For one, it can build on the momentum it already has with SMBs, particularly those that are existing FiOS customers or ones that are in the FTTP footprint that have decided to upgrade from DSL or cable. Verizon can also build upon the momentum it created with the symmetrical Speed Match FiOS data offering that it extended to SMBs last September.

When it introduced the SpeedMatch service for SMBs, the service provider increased the speeds of its six main tiers for FiOS business customers: 15/5 tier jumps to symmetrical 25 Mbps; 50/25 is now symmetrical 50 Mbps; 75/35 is now symmetrical 75 Mbps; 150/65 is now symmetrical 150 Mbps; 300/65 is now symmetrical 300 Mbps, and 500/100 is now symmetrical 500 Mbps. 

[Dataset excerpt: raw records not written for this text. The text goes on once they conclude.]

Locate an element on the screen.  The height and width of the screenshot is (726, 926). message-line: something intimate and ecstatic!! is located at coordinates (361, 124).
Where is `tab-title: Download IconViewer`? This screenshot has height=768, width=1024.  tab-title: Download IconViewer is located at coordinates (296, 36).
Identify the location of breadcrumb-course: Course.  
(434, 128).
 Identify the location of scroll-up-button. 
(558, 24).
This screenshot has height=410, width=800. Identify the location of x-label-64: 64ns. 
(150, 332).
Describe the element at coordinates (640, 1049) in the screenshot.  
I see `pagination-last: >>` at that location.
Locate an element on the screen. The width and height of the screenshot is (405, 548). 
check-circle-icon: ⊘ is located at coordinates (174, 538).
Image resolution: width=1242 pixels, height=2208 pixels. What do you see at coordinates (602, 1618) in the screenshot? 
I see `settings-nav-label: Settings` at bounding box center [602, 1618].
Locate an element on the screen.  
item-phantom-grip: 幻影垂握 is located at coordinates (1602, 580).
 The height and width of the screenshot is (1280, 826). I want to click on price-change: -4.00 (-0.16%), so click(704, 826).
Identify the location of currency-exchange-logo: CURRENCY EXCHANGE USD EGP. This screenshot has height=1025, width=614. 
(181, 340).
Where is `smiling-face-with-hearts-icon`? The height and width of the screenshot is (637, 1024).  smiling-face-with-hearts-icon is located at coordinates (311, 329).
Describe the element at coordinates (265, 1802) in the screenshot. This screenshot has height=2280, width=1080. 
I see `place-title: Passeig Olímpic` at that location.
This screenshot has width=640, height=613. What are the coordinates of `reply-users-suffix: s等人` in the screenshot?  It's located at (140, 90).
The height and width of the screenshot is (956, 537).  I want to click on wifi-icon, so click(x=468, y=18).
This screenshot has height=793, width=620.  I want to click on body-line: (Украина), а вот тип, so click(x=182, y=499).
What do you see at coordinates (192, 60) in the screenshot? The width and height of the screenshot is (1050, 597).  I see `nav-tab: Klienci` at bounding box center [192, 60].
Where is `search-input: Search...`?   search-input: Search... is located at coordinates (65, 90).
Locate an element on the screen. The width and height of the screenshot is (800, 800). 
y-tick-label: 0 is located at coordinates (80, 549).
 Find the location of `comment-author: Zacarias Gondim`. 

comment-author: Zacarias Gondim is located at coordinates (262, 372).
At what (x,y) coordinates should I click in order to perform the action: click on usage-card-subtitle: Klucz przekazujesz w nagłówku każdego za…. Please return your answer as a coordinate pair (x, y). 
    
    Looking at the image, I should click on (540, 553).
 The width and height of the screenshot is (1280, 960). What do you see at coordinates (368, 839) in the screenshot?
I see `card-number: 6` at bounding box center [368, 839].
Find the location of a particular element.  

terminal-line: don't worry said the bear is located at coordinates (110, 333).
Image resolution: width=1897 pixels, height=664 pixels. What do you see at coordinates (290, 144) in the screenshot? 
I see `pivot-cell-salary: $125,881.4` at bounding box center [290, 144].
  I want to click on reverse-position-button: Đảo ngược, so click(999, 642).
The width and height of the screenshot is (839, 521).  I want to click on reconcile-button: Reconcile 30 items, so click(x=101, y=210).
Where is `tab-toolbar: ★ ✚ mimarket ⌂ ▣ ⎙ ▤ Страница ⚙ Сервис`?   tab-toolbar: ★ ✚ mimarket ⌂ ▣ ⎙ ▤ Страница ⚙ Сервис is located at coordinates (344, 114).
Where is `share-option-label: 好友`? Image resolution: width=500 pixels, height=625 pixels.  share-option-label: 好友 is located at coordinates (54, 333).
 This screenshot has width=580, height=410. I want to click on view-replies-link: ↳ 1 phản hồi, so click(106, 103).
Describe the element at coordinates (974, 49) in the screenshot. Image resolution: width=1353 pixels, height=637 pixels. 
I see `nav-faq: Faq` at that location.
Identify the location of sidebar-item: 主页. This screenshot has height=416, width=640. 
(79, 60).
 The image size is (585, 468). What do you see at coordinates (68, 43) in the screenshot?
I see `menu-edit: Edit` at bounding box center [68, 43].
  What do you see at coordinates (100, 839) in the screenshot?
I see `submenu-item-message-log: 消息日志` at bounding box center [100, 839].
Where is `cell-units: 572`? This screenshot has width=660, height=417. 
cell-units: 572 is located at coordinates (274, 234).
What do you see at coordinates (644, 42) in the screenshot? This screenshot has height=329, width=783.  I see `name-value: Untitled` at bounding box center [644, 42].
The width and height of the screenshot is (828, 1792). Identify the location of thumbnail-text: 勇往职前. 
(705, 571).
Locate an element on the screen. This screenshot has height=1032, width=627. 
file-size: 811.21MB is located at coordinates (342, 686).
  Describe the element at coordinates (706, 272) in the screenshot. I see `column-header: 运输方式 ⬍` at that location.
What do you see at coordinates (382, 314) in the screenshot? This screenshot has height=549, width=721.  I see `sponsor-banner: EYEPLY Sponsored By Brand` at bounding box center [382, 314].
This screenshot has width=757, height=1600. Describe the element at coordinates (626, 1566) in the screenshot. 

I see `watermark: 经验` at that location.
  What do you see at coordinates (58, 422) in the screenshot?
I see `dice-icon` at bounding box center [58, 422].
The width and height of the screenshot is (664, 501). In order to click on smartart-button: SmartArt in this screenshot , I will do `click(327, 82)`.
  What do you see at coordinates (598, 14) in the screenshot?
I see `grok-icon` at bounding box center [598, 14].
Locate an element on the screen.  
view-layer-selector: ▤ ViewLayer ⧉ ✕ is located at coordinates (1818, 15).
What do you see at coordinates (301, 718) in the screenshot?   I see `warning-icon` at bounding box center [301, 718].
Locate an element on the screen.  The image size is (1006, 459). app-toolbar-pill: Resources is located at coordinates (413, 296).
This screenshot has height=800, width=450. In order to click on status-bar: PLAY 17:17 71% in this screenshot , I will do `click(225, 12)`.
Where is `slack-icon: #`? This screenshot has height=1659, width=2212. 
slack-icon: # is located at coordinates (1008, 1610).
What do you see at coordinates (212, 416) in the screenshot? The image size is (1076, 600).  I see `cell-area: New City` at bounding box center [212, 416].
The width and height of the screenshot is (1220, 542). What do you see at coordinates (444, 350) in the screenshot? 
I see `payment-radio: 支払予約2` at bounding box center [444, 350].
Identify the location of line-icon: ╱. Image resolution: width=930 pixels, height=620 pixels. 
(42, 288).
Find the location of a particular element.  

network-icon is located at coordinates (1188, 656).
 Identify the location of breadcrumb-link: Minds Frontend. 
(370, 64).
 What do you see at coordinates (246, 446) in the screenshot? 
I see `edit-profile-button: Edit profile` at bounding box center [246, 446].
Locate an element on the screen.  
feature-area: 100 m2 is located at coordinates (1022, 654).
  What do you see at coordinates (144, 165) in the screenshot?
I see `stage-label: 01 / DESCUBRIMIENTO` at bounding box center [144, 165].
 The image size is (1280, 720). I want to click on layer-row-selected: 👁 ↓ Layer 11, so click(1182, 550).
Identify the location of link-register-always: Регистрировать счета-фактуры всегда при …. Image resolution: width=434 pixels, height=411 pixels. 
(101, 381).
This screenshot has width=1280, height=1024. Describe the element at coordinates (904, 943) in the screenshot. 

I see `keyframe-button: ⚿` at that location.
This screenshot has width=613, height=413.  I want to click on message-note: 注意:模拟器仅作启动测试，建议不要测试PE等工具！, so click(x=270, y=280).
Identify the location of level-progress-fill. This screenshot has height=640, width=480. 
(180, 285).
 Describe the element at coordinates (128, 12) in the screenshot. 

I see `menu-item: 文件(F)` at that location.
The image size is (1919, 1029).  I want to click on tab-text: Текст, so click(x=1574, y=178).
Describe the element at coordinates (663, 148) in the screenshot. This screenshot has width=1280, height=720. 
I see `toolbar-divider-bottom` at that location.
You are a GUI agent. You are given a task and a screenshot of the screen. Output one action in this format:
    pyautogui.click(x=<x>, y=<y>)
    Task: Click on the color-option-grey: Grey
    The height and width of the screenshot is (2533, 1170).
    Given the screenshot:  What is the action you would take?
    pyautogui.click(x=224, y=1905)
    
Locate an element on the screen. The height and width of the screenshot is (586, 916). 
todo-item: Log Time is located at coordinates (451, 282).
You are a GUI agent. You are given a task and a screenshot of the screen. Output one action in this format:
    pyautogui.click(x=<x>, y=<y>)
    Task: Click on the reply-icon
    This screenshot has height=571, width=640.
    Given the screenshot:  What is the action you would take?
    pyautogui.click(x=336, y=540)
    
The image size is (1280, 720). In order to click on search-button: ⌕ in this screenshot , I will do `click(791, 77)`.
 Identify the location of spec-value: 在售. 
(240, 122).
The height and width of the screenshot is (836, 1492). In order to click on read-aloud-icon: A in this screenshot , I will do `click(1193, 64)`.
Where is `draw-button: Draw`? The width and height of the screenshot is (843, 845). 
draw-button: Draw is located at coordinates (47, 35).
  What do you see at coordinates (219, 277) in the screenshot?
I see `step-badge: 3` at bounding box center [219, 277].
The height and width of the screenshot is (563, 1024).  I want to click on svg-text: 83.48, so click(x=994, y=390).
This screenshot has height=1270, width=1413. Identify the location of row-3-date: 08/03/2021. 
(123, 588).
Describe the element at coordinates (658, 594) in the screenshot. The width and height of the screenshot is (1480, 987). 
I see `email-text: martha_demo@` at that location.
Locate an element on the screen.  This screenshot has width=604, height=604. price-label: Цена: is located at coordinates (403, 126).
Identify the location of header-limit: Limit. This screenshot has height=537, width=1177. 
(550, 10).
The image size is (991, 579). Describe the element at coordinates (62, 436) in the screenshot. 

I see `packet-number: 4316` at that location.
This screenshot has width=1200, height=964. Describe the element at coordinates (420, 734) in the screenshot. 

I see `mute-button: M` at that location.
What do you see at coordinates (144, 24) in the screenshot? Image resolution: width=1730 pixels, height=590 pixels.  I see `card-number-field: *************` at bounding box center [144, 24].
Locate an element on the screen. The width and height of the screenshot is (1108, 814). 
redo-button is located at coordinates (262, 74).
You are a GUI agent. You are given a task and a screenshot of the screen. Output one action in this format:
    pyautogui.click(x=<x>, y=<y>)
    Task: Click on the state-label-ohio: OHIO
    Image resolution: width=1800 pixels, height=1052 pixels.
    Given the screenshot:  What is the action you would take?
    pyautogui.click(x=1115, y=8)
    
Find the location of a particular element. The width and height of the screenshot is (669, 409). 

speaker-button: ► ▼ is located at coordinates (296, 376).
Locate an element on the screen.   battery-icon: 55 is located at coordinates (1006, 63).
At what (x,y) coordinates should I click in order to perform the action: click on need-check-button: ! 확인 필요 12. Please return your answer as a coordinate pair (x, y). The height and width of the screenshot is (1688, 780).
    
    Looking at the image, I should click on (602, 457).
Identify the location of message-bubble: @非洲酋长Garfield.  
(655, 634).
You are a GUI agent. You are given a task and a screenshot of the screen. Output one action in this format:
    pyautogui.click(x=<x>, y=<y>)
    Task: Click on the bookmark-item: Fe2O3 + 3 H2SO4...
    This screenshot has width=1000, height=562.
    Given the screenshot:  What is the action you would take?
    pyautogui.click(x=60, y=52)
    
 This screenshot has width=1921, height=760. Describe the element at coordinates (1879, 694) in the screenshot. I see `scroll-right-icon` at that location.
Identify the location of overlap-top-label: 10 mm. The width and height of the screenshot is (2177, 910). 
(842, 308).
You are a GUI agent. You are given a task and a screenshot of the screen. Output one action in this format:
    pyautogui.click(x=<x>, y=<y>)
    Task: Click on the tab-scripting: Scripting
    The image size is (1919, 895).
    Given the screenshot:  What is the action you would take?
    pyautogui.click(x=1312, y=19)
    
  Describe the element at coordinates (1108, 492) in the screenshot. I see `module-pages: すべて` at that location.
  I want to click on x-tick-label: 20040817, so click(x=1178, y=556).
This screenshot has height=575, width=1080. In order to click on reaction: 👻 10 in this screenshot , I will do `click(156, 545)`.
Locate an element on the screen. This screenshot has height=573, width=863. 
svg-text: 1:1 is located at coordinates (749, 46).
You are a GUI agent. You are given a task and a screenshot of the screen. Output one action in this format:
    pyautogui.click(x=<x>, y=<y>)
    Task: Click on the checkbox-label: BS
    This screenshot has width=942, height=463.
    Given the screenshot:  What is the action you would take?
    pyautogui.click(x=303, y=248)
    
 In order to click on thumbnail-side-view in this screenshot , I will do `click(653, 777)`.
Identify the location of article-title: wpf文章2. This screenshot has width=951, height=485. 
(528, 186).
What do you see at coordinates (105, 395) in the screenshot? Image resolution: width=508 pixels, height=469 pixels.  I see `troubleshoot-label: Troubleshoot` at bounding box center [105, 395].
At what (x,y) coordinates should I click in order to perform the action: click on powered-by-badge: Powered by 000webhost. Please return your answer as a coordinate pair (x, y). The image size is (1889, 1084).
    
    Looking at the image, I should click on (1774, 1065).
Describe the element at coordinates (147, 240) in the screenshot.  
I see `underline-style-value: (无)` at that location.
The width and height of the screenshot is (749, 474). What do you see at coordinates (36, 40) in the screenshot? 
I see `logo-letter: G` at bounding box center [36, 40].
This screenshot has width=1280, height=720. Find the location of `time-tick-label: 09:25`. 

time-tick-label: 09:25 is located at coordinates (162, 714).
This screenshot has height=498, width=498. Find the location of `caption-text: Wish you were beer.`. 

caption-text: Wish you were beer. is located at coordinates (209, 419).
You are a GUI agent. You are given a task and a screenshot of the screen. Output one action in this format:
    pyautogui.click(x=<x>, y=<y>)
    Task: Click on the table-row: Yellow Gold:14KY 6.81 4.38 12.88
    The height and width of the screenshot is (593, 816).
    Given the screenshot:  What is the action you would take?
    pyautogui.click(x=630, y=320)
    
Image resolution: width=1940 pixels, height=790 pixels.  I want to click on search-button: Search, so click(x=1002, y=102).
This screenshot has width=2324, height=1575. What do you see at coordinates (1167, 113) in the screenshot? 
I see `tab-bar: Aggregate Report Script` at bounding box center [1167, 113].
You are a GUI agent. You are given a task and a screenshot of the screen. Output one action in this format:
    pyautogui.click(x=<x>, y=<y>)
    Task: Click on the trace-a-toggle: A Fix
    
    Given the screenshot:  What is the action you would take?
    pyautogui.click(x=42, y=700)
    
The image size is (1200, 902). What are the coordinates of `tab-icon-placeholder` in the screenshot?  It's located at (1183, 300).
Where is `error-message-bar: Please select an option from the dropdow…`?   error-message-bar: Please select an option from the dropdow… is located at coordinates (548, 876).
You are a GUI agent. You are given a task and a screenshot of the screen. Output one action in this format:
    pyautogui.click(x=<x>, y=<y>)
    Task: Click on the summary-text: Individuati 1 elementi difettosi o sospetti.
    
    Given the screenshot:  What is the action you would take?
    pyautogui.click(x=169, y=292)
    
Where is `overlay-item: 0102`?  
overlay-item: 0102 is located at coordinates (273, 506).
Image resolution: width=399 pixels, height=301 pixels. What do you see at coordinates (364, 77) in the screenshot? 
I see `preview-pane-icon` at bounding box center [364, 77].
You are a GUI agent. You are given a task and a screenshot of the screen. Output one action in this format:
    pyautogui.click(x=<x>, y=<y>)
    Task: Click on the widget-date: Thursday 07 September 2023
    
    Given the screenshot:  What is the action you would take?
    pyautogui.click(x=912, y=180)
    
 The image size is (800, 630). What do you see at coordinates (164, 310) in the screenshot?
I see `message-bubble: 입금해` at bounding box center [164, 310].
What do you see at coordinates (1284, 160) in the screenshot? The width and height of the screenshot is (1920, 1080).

At the same time, Verizon can effectively add another arrow in its quiver to battle cable operators like Comcast that have been aggressively moving into the SMB space with a mix of high-speed data, voice and their bread-and-butter video service. During the first quarter, Comcast reported that business revenues rose 6.3 percent year-over-year to $11.4 billion, for example.

However, it appears that the Custom TV service isn't without its flaws. According to a FierceCable article citing a Consumer Reports column, one customer said that despite the $30 savings it would gain, it meant giving up a number of other channels.